A campanha frequentemente racista e misógina de Trump prometeu “drenar o pântano” da corrupção na política de Washington. Mas a decisão parlamentar dos Republicanos de descartar a regra da CVM, que Trump rapidamente aprovou, foi um acto de puro cinismo que ajuda a perpetuar o sistema “corrupto” que Trump afirma ter concorrido para combater.

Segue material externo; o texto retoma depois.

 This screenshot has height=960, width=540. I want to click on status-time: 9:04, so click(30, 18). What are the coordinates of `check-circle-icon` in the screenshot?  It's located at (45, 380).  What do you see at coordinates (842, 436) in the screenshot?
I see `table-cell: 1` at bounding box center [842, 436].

Depois da indústria petrolífera e do gás não ter conseguido bloquear a Secção 1504 nos tribunais, procurou ajuda junto dos seus amigos no Congresso. E os argumentos usados pelos seus representantes parlamentares seriam risíveis, se as consequências não fossem tão trágicas. O senador James Inhofe, um conhecido negador das mudanças climáticas que recebeu mais de 3 milhões de dólares em contribuições para a sua campanha da indústria de combustíveis fósseis, liderou o ataque: a regra para a divulgação era uma imposição da era Obama, que seria de implementação demasiado cara, e que acrescentaria uma carga burocrática desnecessária. Não foram mencionados os custos suportados pelos cidadãos, quando a sua riqueza nacional é vendida em negócios sujos, ou pelos investidores, quando a corrupção evolui para acusações e multas pesadas.

Para cumprir o acordo de Paris, os esforços para combater a corrupção e as mudanças climáticas devem caminhar lado a lado. A corrupção, no sentido mais lato do termo, é a cola que mantém o “sistema” coeso, garantindo que os interesses endinheirados e poderosos ficam livres das regras que os deveriam controlar. É por isso que os governos que se comprometeram com grandes reduções nas emissões de gases com efeito de estufa não foram capazes de cumprir os seus compromissos.

A Shell, a Exxon, e a maioria das restantes grandes empresas petrolíferas e de gás já sabiam há décadas que os seus produtos fomentavam as mudanças climáticas. Mas em vez de agirem com base nesse conhecimento, e de alterarem o seu modelo de negócio, embarcaram numa enorme campanha para enganar o público e atrair os responsáveis políticos à complacência. Não surpreende, portanto, que a Shell seja um dos 47 grandes produtores de hidrocarbonetos actualmente sob investigação do governo Filipino, pelo seu papel na contribuição para violações dos direitos humanos decorrentes das mudanças climáticas.

Para sustentar os avanços na luta contra as mudanças climáticas e a corrupção, os movimentos ambientalistas e anti-corrupção terão de trabalhar em conjunto, e deverão fazer valer os seus trunfos. A eleição de Trump e a possibilidade de mais vitórias populistas na Europa este ano, mesmo que não tenham outra consequência, já nos serviram de alarme.